*** Begin section ***

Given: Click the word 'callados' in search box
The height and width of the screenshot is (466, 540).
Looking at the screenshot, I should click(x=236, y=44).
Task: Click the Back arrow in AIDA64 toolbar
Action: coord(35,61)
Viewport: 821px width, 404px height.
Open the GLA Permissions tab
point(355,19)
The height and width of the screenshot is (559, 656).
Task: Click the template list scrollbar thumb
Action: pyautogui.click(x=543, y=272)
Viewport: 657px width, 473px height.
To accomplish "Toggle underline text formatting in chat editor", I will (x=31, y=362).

*** End section ***
*** Begin section ***

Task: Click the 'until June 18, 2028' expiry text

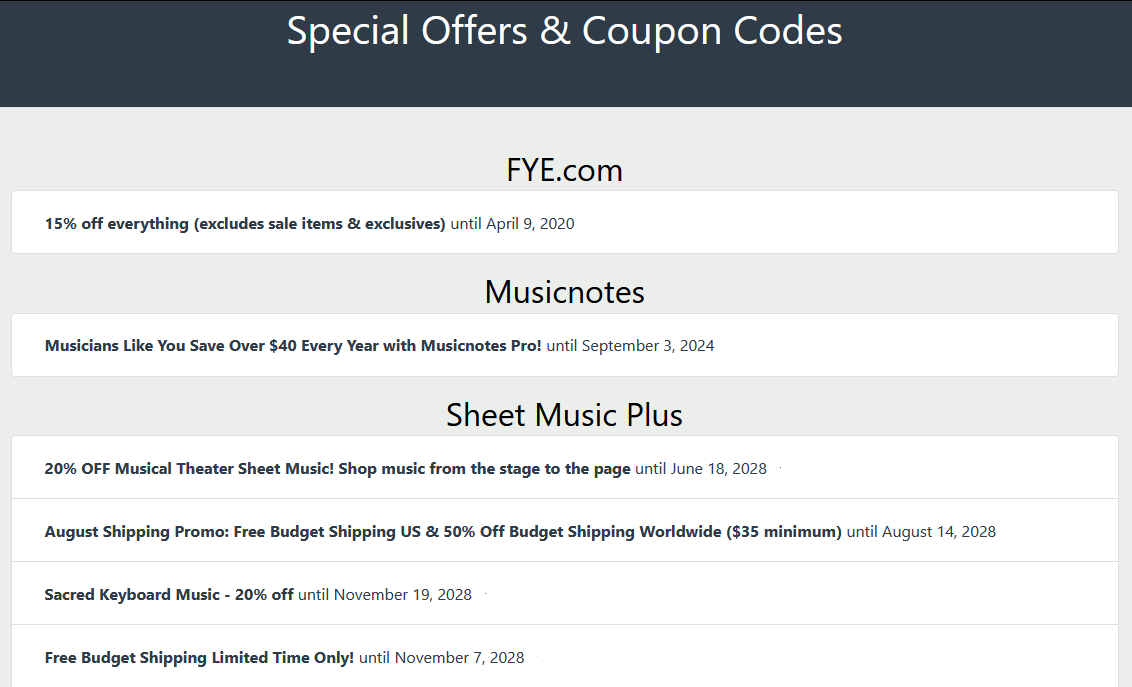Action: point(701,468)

*** End section ***
*** Begin section ***

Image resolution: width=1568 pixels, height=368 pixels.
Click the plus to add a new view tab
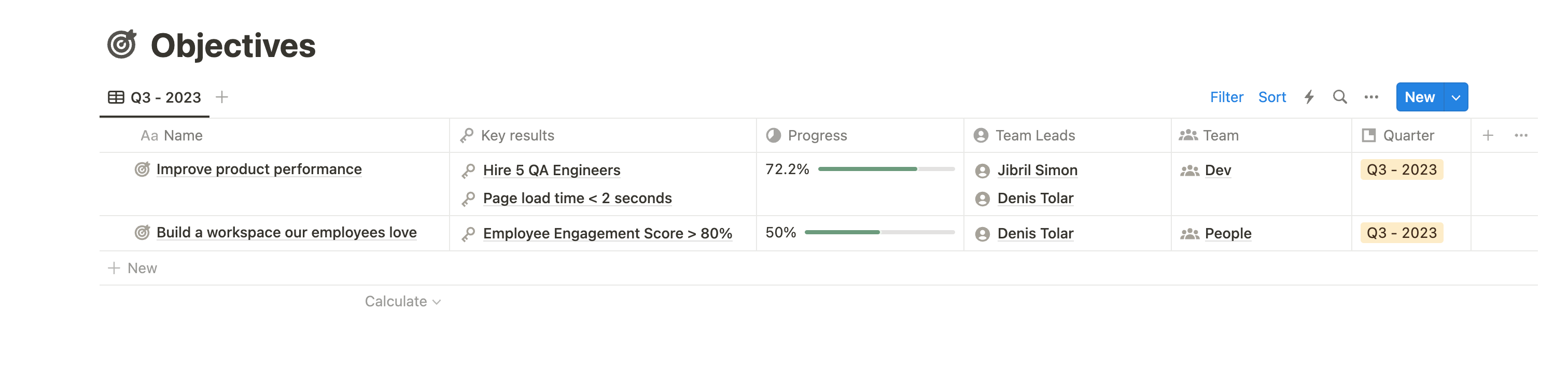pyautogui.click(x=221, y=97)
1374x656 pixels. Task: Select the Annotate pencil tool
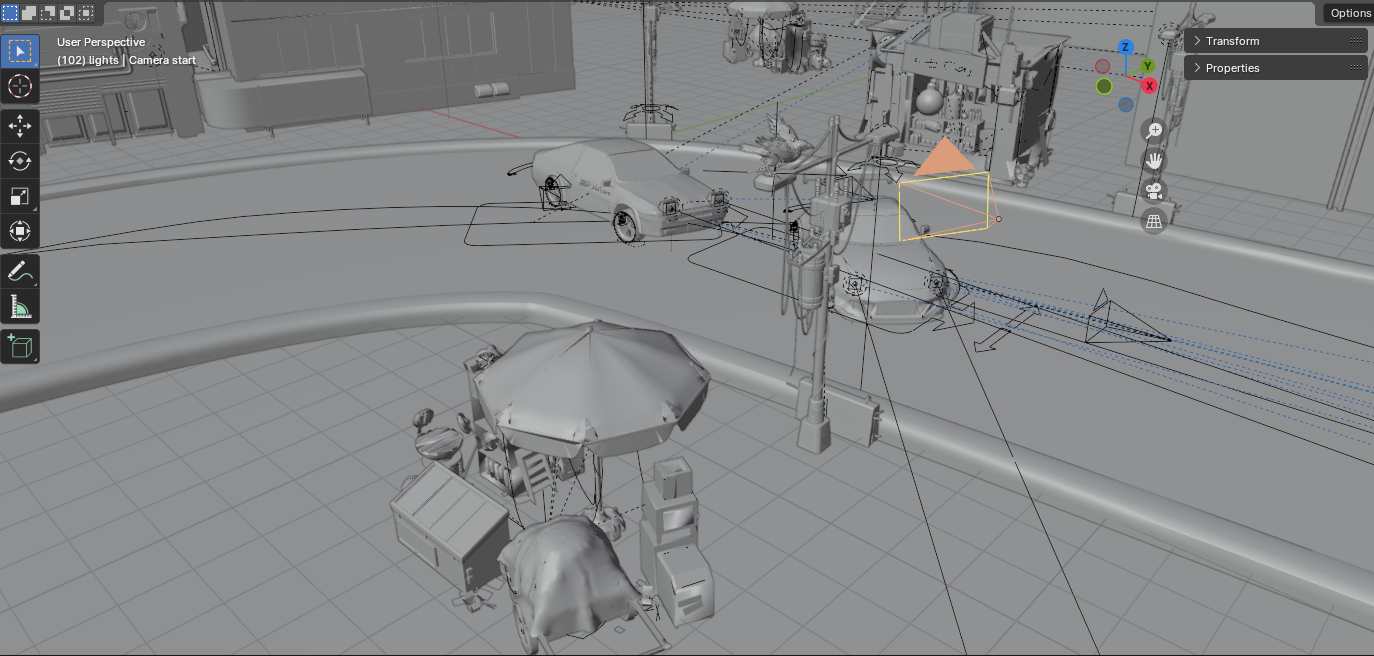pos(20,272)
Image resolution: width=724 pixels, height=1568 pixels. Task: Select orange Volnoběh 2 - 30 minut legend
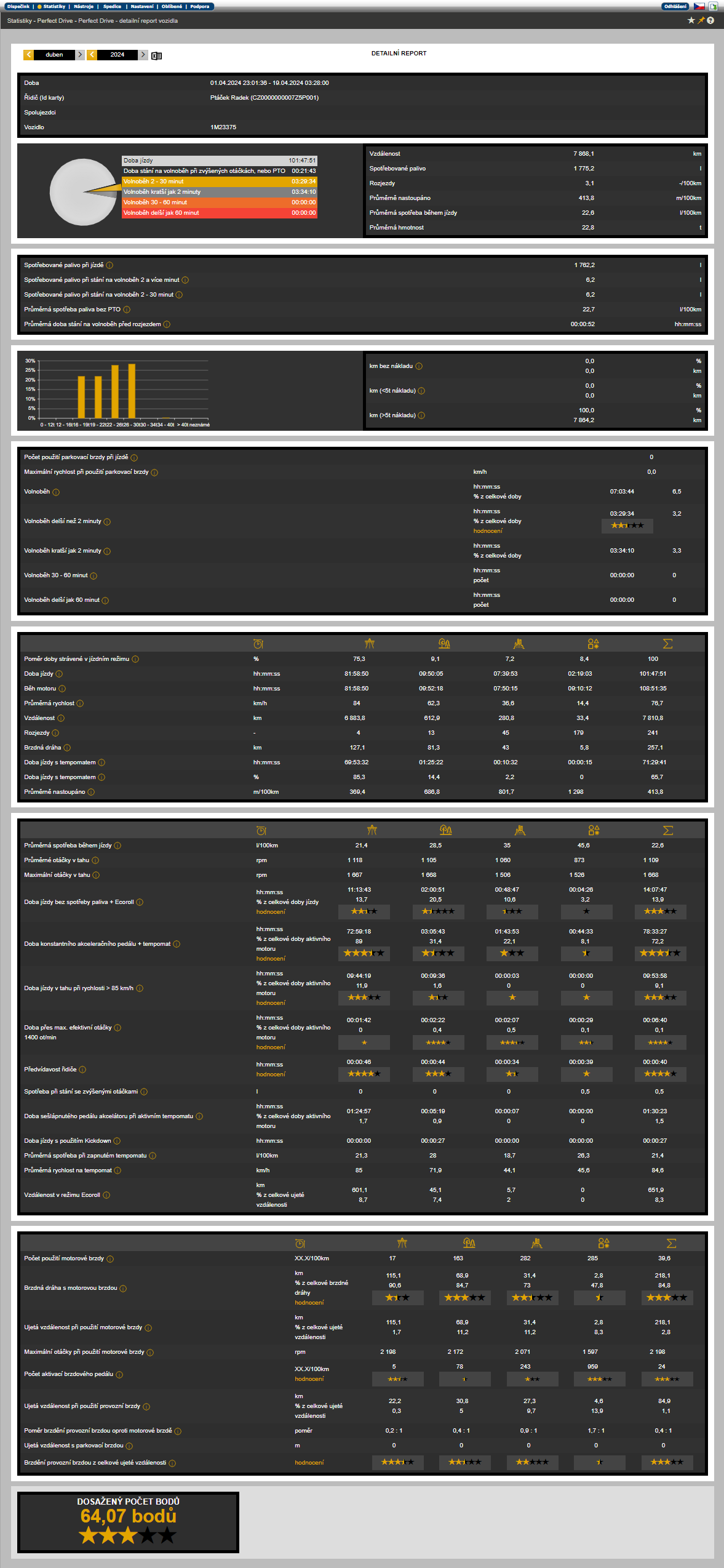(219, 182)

*** End section ***

### AIM OF THE EXERCISE
Where a line of the data holds the word "Viewport", copy that line.

### WRITTEN RESPONSE
Viewport: 821px width, 404px height.
Viewport: 657px width, 473px height.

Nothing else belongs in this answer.